Question

A total of \(3.05 \cdot 10^{6}\) electrons are placed on an initially uncharged wire of length \(1.33 \mathrm{~m}\) a) What is the magnitude of the electric field a perpendicular distance of \(0.401 \mathrm{~m}\) away from the midpoint of the wire? b) What is the magnitude of the acceleration of a proton placed at that point in space? c) In which direction does the electric field force point in this case?

Short answer

Also, determine the direction of the electric field. Answer: The acceleration of the proton at a distance of 0.401 m from the midpoint of the charged wire is approximately \(7.97 \times 10^{11} \mathrm{m/s^2}\). The direction of the electric field is attractive and points toward the midpoint of the charged wire.

Step-by-step solution

Find the charge on the wire

To find the total charge on the wire, multiply the charge of a single electron by the total number of electrons: \(q_{total} = n \cdot e\), where \(n = 3.05 \cdot 10^6\) is the number of electrons and \(e = 1.60 \cdot 10^{-19} \mathrm{C}\) is the charge of a single electron.

Calculate the linear charge density

Divide the total charge by the length of the wire to find the linear charge density \(\lambda\): \(\lambda = \frac{q_{total}}{L}\), where \(L = 1.33 \mathrm{m}\) is the length of the wire.

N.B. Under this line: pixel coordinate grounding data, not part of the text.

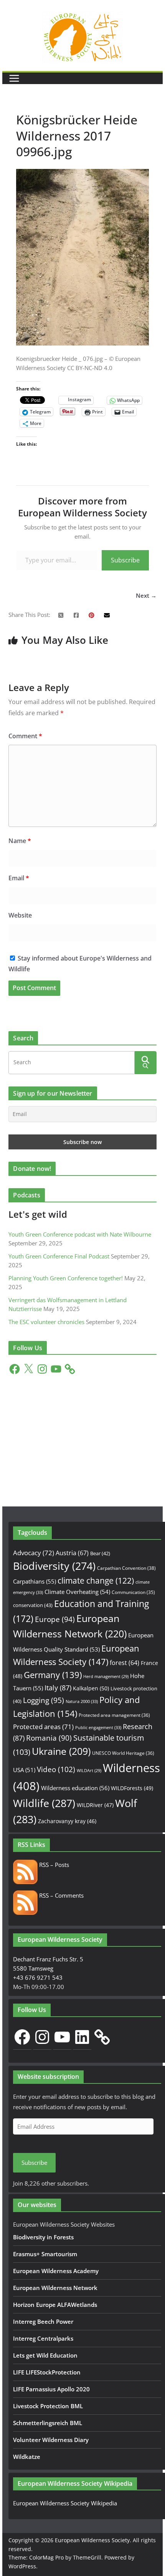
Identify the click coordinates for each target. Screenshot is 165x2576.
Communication (133, 1592)
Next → (146, 595)
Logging (43, 1700)
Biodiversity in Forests (43, 2237)
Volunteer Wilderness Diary (51, 2440)
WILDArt (89, 1770)
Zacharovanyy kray (67, 1821)
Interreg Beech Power (43, 2321)
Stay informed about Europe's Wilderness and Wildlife (80, 964)
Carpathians (34, 1581)
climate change (96, 1580)
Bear (100, 1553)
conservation (33, 1605)
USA (24, 1770)
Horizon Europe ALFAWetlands (55, 2304)
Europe (55, 1619)
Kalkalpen (91, 1688)
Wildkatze (26, 2456)
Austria (72, 1552)
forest (124, 1662)
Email (18, 878)
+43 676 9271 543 (38, 1977)
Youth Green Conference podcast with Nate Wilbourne (79, 1234)
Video (56, 1769)
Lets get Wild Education (45, 2355)
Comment (25, 736)
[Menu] (14, 78)
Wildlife (44, 1803)
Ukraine (61, 1751)
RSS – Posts (53, 1864)
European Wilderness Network (55, 2288)
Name (19, 841)
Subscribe (125, 560)
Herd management (106, 1676)
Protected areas (43, 1726)
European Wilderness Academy (56, 2271)
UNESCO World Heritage (123, 1753)
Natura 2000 (82, 1701)
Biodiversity (54, 1566)
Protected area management (114, 1715)
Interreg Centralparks (43, 2338)
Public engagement (98, 1727)
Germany (53, 1674)
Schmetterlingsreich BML (47, 2423)
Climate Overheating (77, 1592)
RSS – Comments (61, 1895)
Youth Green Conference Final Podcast (58, 1256)
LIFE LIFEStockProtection (47, 2372)
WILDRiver (95, 1805)
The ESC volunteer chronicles (46, 1322)
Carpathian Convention (126, 1568)
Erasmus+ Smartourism (45, 2254)
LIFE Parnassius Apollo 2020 (51, 2389)
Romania (49, 1738)
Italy (58, 1687)
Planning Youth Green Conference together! (65, 1278)
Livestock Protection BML (48, 2406)
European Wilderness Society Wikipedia (65, 2503)
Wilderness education (75, 1788)
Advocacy (33, 1552)
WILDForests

Calculate the electric field at the given point

To find the magnitude of the electric field, use the formula \(E = \frac{1}{4\pi\epsilon_0} \frac{\lambda}{R}\), where \(R = 0.401 \mathrm{m}\) is the distance from the midpoint of the wire, and \(ε_0 = 8.85 \cdot 10^{-12} \mathrm{C^2/N \cdot m^2}\) is the permittivity of free space.

Calculate the force experienced by the proton

To find the electric force experienced by the proton at the given point, use the formula \(F = qE\), where \(q\) is the charge of the proton, which is equal to \(1.60 \cdot 10^{-19} \mathrm{C}\) (the same as an electron, but positive).

Calculate the acceleration of the proton

To find the acceleration of the proton at the given point, use Newton's second law: \(a = \frac{F}{m}\), where \(m = 1.67 \cdot 10^{-27} \mathrm{kg}\) is the mass of the proton.

Determine the direction of the electric field force

Since the wire is negatively charged and a proton is positively charged, the electric field force will be attractive and point toward the midpoint of the charged wire.